**Exercise input:**
━━━━

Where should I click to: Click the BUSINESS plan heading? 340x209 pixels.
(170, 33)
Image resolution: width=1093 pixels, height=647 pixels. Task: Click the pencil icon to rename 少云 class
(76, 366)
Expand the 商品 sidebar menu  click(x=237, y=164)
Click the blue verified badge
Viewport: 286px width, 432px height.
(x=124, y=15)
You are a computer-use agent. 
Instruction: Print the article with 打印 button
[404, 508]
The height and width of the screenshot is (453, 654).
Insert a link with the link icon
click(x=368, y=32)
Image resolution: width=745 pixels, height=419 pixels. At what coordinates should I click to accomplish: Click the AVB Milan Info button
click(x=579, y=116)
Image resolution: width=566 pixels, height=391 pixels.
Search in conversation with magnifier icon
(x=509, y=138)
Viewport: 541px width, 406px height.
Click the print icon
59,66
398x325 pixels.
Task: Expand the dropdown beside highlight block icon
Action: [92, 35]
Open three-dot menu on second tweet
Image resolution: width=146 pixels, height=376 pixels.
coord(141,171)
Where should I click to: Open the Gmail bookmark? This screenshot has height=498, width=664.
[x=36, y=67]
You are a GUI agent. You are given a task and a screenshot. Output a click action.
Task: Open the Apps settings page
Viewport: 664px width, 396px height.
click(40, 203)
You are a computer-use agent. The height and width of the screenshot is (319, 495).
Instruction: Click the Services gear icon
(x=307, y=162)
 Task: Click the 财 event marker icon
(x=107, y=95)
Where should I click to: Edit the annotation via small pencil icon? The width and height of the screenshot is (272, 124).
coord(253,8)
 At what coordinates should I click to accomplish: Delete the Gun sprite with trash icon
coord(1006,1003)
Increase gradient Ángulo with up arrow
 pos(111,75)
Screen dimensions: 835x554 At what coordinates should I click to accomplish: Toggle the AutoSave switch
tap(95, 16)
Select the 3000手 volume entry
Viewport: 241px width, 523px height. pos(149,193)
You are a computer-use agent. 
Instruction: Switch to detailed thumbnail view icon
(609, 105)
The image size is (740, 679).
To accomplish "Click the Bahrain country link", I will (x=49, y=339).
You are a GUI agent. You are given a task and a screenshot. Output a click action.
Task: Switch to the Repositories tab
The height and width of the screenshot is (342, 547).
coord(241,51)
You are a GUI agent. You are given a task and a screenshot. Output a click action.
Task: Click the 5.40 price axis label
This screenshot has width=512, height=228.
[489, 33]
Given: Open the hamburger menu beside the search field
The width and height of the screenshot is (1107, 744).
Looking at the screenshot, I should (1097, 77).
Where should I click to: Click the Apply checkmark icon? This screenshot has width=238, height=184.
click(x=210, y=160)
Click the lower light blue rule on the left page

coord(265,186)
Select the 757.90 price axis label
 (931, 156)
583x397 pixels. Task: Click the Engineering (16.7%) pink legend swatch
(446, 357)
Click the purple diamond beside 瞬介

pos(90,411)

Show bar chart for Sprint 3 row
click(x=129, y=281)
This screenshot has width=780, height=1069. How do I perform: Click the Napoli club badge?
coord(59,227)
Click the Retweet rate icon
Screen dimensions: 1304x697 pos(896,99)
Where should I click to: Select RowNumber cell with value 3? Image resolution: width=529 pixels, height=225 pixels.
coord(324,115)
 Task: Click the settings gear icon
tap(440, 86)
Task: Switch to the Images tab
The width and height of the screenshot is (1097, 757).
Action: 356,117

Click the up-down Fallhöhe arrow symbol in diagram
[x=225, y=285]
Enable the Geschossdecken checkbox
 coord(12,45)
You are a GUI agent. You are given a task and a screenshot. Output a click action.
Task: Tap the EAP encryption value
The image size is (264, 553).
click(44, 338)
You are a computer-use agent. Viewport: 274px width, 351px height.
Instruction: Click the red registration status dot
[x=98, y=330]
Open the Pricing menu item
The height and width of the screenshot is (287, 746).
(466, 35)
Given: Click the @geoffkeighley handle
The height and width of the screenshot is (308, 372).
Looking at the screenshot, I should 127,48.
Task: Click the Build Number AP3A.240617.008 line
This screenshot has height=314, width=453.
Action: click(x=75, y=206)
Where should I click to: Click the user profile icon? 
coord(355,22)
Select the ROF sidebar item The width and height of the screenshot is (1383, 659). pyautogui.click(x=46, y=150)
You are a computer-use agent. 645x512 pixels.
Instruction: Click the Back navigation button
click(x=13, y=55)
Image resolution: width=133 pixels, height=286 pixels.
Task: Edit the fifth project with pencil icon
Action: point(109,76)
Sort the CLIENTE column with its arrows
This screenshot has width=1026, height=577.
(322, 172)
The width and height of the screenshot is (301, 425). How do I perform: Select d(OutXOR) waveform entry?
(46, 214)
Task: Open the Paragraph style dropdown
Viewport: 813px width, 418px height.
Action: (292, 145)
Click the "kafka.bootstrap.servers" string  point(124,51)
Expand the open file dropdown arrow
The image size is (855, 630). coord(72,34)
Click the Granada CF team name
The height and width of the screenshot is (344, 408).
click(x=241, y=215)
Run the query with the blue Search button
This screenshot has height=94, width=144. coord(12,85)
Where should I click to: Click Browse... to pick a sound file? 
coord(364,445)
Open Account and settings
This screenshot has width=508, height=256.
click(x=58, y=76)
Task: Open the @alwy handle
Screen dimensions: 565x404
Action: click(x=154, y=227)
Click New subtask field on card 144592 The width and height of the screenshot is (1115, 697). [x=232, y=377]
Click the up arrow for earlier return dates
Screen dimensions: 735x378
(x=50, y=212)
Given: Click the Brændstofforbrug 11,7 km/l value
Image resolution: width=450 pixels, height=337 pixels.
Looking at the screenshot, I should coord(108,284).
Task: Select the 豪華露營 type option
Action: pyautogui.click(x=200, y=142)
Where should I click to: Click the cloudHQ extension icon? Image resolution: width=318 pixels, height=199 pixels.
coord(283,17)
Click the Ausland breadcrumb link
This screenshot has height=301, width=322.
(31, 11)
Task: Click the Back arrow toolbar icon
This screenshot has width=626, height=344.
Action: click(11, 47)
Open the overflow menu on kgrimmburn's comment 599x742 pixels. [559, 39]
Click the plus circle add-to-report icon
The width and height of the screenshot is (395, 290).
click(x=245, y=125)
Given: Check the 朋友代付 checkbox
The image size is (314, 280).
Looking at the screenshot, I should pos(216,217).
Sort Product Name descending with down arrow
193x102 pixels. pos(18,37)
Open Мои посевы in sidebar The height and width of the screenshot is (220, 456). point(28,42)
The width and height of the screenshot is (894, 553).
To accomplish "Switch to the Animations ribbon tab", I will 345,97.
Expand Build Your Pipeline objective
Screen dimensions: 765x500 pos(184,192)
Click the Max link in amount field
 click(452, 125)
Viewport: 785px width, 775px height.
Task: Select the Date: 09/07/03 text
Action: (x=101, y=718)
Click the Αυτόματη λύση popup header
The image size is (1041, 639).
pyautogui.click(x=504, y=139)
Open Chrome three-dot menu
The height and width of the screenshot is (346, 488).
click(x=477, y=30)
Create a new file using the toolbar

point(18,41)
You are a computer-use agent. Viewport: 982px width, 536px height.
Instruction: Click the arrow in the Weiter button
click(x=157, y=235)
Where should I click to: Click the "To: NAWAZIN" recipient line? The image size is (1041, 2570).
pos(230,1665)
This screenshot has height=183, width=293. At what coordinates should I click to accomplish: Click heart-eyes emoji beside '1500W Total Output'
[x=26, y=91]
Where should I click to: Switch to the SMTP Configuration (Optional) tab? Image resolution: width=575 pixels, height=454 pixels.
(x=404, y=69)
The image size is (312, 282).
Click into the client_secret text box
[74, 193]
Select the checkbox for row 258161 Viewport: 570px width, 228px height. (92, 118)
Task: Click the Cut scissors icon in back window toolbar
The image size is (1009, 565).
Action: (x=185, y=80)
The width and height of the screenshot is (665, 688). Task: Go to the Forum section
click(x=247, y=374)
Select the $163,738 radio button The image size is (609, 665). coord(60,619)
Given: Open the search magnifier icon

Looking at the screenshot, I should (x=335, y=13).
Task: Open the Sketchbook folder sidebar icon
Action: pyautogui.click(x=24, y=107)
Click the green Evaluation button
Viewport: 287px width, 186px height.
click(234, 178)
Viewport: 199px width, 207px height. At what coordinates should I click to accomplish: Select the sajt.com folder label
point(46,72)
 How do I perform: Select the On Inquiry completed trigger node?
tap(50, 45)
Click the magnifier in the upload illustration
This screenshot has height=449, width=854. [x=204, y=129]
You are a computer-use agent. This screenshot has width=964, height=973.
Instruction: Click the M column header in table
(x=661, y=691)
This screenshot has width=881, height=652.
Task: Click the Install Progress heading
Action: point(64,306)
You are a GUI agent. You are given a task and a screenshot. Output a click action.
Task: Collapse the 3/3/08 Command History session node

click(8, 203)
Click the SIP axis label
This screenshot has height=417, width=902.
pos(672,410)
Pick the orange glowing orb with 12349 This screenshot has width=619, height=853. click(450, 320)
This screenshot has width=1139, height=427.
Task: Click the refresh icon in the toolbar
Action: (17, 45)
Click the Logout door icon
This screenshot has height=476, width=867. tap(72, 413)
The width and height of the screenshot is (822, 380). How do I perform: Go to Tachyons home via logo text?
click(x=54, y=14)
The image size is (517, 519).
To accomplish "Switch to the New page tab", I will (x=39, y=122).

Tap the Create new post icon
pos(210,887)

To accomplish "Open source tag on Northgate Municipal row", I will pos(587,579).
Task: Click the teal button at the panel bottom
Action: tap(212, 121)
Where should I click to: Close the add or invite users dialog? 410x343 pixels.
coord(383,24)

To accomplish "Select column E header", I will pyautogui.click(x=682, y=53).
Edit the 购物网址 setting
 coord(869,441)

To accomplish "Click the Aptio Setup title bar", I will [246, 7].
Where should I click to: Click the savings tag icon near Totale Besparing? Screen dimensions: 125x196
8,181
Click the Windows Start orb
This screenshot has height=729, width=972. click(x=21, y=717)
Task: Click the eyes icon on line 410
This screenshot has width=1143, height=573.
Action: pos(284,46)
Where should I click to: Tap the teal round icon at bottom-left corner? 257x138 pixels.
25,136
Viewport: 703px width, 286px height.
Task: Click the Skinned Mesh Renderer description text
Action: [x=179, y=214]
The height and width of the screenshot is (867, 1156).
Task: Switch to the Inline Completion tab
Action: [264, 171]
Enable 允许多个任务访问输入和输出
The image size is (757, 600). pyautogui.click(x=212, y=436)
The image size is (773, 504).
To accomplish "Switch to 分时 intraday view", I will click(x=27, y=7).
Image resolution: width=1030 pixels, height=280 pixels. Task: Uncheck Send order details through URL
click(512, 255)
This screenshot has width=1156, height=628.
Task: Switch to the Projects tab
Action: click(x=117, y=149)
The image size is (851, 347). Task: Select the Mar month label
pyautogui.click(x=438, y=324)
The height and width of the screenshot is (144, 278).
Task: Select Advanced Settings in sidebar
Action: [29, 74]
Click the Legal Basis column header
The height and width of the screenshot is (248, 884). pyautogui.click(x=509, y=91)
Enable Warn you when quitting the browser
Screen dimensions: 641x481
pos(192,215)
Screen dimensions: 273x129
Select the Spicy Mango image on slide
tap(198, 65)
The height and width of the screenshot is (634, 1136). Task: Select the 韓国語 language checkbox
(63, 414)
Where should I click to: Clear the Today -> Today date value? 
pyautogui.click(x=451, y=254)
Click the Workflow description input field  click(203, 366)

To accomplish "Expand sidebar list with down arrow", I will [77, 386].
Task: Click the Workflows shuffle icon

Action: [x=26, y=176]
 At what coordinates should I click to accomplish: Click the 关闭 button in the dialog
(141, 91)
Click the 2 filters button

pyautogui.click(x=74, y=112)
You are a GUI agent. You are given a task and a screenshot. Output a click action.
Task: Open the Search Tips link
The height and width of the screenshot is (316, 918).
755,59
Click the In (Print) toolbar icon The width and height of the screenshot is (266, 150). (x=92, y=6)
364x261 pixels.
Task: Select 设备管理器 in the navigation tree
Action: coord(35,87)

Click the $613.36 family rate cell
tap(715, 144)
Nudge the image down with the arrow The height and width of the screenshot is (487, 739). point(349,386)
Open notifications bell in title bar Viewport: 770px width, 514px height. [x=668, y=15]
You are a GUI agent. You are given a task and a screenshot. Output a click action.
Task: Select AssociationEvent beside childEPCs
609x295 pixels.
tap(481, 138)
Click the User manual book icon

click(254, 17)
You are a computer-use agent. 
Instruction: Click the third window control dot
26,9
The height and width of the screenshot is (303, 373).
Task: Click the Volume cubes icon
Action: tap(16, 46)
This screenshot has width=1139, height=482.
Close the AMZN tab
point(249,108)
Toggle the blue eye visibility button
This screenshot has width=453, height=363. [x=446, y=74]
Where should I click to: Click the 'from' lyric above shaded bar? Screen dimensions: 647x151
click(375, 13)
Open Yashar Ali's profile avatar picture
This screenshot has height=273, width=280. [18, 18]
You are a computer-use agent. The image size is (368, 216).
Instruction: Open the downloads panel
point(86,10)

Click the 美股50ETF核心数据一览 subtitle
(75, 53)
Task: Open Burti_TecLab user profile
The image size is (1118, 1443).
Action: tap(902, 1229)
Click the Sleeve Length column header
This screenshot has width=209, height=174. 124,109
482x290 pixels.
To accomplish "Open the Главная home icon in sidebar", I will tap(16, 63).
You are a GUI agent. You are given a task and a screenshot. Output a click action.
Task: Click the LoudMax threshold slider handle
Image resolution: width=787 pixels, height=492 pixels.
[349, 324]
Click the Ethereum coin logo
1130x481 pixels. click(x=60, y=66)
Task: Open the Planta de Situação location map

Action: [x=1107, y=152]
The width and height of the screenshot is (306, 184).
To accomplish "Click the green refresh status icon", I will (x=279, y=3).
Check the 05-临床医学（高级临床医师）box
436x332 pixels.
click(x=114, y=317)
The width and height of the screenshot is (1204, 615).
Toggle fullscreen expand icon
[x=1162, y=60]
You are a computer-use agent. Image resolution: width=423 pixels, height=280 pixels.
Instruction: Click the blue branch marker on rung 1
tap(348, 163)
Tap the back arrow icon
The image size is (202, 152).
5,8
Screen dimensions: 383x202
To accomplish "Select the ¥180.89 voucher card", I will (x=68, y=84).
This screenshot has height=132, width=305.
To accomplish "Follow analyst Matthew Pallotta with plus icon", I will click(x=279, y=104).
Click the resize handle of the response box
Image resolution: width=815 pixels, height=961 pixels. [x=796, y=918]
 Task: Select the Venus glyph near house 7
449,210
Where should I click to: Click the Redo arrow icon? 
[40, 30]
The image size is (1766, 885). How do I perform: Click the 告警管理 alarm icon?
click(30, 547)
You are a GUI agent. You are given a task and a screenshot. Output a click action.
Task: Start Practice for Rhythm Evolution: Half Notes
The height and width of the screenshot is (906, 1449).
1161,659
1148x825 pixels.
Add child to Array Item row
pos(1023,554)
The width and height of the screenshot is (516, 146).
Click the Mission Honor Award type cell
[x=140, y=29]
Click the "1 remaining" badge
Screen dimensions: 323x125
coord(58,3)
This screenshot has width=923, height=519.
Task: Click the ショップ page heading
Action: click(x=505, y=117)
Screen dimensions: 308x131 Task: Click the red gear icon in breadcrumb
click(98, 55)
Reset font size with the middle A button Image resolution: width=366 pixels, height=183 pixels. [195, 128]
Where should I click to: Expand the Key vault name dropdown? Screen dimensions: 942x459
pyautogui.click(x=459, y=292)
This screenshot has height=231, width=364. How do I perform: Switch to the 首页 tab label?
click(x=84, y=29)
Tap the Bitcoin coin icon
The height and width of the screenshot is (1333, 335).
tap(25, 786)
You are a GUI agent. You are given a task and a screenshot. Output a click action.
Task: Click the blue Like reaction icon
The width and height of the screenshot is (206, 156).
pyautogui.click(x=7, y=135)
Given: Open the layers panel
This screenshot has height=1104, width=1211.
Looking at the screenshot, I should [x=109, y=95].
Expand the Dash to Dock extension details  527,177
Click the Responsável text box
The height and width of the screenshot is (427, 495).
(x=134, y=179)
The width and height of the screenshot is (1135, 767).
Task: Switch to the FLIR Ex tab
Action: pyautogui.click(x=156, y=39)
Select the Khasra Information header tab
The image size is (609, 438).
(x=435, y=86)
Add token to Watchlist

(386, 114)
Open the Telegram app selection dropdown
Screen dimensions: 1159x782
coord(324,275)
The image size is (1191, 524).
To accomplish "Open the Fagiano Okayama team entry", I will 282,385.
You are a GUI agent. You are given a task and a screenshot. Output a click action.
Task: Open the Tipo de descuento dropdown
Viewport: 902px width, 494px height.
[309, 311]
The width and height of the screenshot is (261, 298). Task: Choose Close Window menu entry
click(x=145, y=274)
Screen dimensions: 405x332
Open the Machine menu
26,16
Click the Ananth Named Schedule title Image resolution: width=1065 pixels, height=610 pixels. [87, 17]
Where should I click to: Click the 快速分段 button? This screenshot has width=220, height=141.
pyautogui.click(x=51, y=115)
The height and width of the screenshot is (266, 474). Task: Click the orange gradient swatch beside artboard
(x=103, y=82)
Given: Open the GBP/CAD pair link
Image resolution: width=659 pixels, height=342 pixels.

━━━━

**Assigned task:** Your reply is to repeat, unchanged, the lines above running from the one with "This screenshot has width=508, height=256." up to and including the one with "The width and height of the screenshot is (894, 553).".

**Your solution:**
This screenshot has width=508, height=256.
click(x=58, y=76)
Task: Open the @alwy handle
Screen dimensions: 565x404
Action: click(x=154, y=227)
Click New subtask field on card 144592 The width and height of the screenshot is (1115, 697). [x=232, y=377]
Click the up arrow for earlier return dates
Screen dimensions: 735x378
(x=50, y=212)
Given: Click the Brændstofforbrug 11,7 km/l value
Image resolution: width=450 pixels, height=337 pixels.
Looking at the screenshot, I should coord(108,284).
Task: Select the 豪華露營 type option
Action: pyautogui.click(x=200, y=142)
Where should I click to: Click the cloudHQ extension icon? Image resolution: width=318 pixels, height=199 pixels.
coord(283,17)
Click the Ausland breadcrumb link
This screenshot has height=301, width=322.
(31, 11)
Task: Click the Back arrow toolbar icon
This screenshot has width=626, height=344.
Action: click(11, 47)
Open the overflow menu on kgrimmburn's comment 599x742 pixels. [559, 39]
Click the plus circle add-to-report icon
The width and height of the screenshot is (395, 290).
click(x=245, y=125)
Given: Check the 朋友代付 checkbox
The image size is (314, 280).
Looking at the screenshot, I should pos(216,217).
Sort Product Name descending with down arrow
193x102 pixels. pos(18,37)
Open Мои посевы in sidebar The height and width of the screenshot is (220, 456). point(28,42)
The width and height of the screenshot is (894, 553).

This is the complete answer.